Sequences #45

xkollar · 2016-10-07T14:54:28Z

Hi. I like your library 👍.
However, I do not see any clear/obvious way how to parse (/scrape)

<body>
  <h1>title1</h1>
  <h2>title2 1</h2>
  <p>text 1</p>
  <p>text 2</p>
  <h2>title2 2</h2>
  <p>text 3</p>
  <h2>title2 3</h2>
</body>

into something like

type Title = String
type Paragraph = String -- For simplicity
data Part = Part Title [Paragraph]

expected :: [Part]
expected =
    [ Part "title2 1" ["text 1", "text 2"]
    , Part "title2 2" ["text 3"]
    , Part "title2 3" []
    ]

If I just miss something, would you consider adding this into examples. Or maybe a slight change in combinators? Or maybe introduce some sequence operator?

Probably related to issue #41.

Thanks :-).

The text was updated successfully, but these errors were encountered:

fimad · 2016-10-16T22:57:08Z

Yeah, unfortunately there isn't a great way to do this today :(

A lot of scalpel's internals currently rely on the assumption that an HTML document is a tree and scraping/parsing involves selecting the sub-tree that you care about and extracting data from that sub-tree.

I've opened up #48 as a sort of meta-issue to solve the general problem of selecting multiple sub-trees. If you have an ideas for what a good API would look like please post them there :)

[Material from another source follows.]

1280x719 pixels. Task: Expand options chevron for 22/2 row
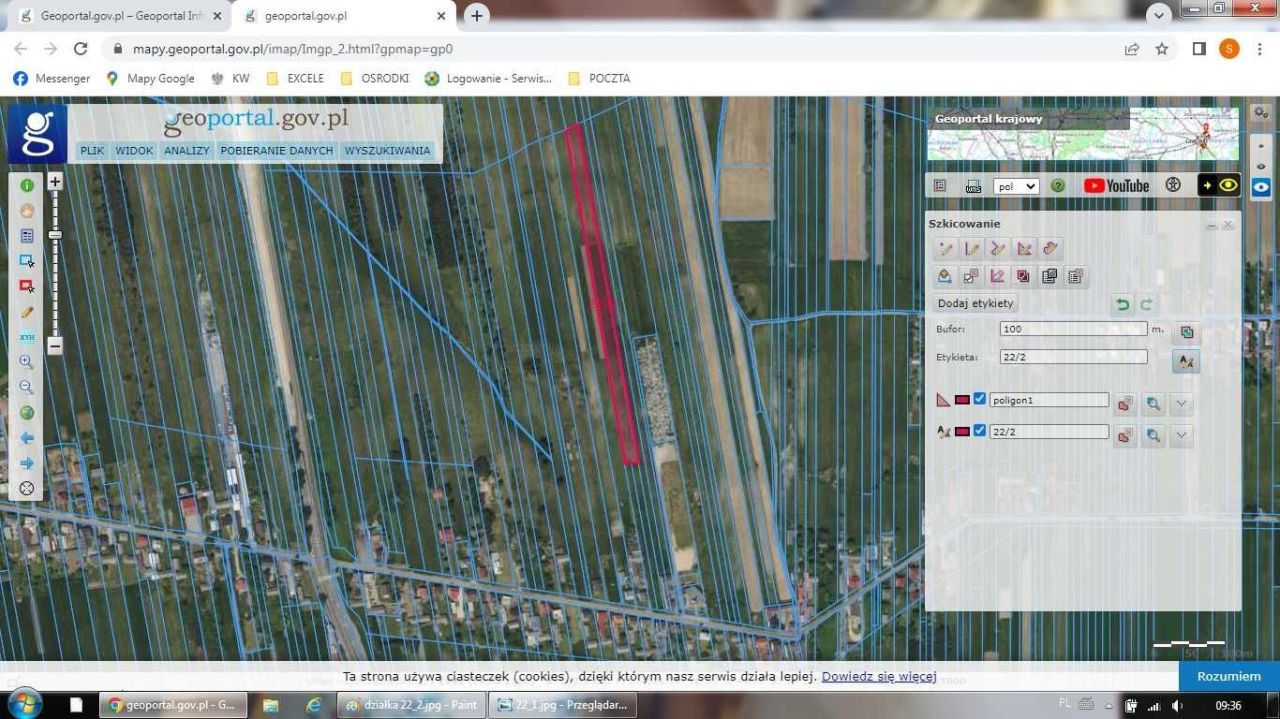1181,435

The approach utilizes a zipper like API to focus on sibling nodes and execute scrapers on the focused nodes. Regression tests have been added that shows that this solves the requirements in issues #41, and #45. The documentation needs to be cleaned up a bit and I'm not quite happy with the name `visitSerially` and `visitChildrenSerially`. Also there is a bad interaction with the newly added textSelector that makes stepNext/Back behave unexpectedly. Whitespace between tags count as nodes which leads to unintuitive behavior. Issue #48

fimad · 2019-02-18T05:14:08Z

This is now supported in version 0.6.0. This specific issue is added as a regression test:

    ,   scrapeTest
            "Issue #45 regression test"
            (unlines [
              "<body>"
            , "  <h1>title1</h1>"
            , "  <h2>title2 1</h2>"
            , "  <p>text 1</p>"
            , "  <p>text 2</p>"
            , "  <h2>title2 2</h2>"
            , "  <p>text 3</p>"
            , "  <h2>title2 3</h2>"
            , "</body>"
            ])
            (Just [
              ("title2 1", ["text 1", "text 2"])
            , ("title2 2", ["text 3"])
            , ("title2 3", [])
            ])
            (chroot "body" $ inSerial $ many $ do
                title <- seekNext $ text "h2"
                ps <- untilNext (matches "h2") (many $ do
                  -- New lines between tags count as text nodes, skip over
                  -- these.
                  optional $ stepNext $ matches textSelector
                  stepNext $ text "p")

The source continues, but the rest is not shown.